Ciência, além de conhecimento, gera tecnologia. E tecnologia gera dinheiro. Fonte da imagem
Quem gosta de Ciência e conhece bem o CERN e a sua importância no cenário da Física de Partículas e Altas Energias não precisa de nenhuma justificava para os enormes investimentos que lá já foram feitos. O CERN tem uma história de décadas de um sucesso atrás do outro. Por meio do gigante CERN adquirimos uma enorme quantidade de conhecimento científico original e, de “brinde”, muita tecnologia nas áreas da eletrônica, da computação, dos eletroímãs supercondutores e, obviamente, dos aceleradores de partículas. Praticamente tudo o que nasceu para servir à pesquisa de ponta e muito específica tem hoje aplicações amplas em diversas outras áreas.

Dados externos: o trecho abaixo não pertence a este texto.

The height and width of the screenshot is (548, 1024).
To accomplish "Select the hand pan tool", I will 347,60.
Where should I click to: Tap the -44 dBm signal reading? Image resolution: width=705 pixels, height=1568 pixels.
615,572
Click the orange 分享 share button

Em Medicina, só para citar um exemplo importante e diretamente ligado às nossas vidas, muitos equipamentos utilizados em diagnósticos por imagem fazem uso de tecnologia desenvolvida para os aceleradores de partículas e em especial para o LHC. Estes exames por imagem revolucionaram a forma como os médicos podem antecipar tratamentos a ponto de conseguir resultados mais eficazes, o que tem impacto direto na qualidade de vida das pessoas.
Por isso digo sem medo algum de errar que, ainda que o CERN fosse um fracasso em pesquisas, a invenção da web por si só já justificaria todo o dinheiro que lá foi e continua sendo investido. É a ciência da melhor qualidade fazendo história!

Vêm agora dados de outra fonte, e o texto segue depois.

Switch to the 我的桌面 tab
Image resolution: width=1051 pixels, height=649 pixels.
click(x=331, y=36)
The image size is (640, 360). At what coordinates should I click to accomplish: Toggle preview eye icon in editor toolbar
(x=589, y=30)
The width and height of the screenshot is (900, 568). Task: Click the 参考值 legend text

Abraço do prof. Dulcidio. E Física & História na veia!
Este texto faz parte da primeira edição do #FazendoHistoria, projeto colaborativo do @leodelara que nasceu para agitar a comunidade #pt do Steemit. Que assim seja!
Referências:
[1] The birth of web: https://home.cern/topics/birth-web
[2] The document that officially put the World Wide Web into the public domain on 30 April 1993. : https://cds.cern.ch/record/1164399
[3] Nobel Prize 2013: https://www.nobelprize.org/nobel_prizes/physics/laureates/2013/
NOTAS
¹ “Cogito, ergo sum”, do latim, frase de autoria de René Descartes , quer dizer “penso, logo existo”, ou como querem alguns teóricos mais rigorosos, “penso, logo sou”.

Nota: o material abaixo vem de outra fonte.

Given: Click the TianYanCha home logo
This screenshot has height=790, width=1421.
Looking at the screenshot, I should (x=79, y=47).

² Na foto estou com cara de cansado. E não é para menos! Eu havia feito um voo noturno na madrugada de um sábado com duração 12 h de São Paulo para Frankfurt. Em seguida, depois de passar pela imigração na Alemanha e entrar oficialmente na Europa, outro voo Frankfurt-Genebra. Cheguei no hotel em Saint-Genis-Pouilly, um vilarejo no Sul da França, a 3 km do CERN, de ônibus, bem no final da tarde de sábado. E o curso no CERN começou logo no domingo de manhã quando, passando diante da sala de Tim Berners-Lee, não resisti e parei para tirar a foto, ainda confuso pelo jet lag e destruído pela longa viagem. Se quiser saber mais detalhes sobre a inesquecível experiência de ter feito um curso de capacitação no CERN, neste post, onde me apresento (#introducemyself), falo desta inesquecível experiência.
³ Na época, o principal acelerador do CERN era o LEP - Large Electron-Positron Collider, precursor do LHC - Large Hadron Collider. O LHC reaproveitou o túnel circular subterrâneo de aproximadamente 27 km de circunferência e 100 m de profundidade feito para abrigar o LEP.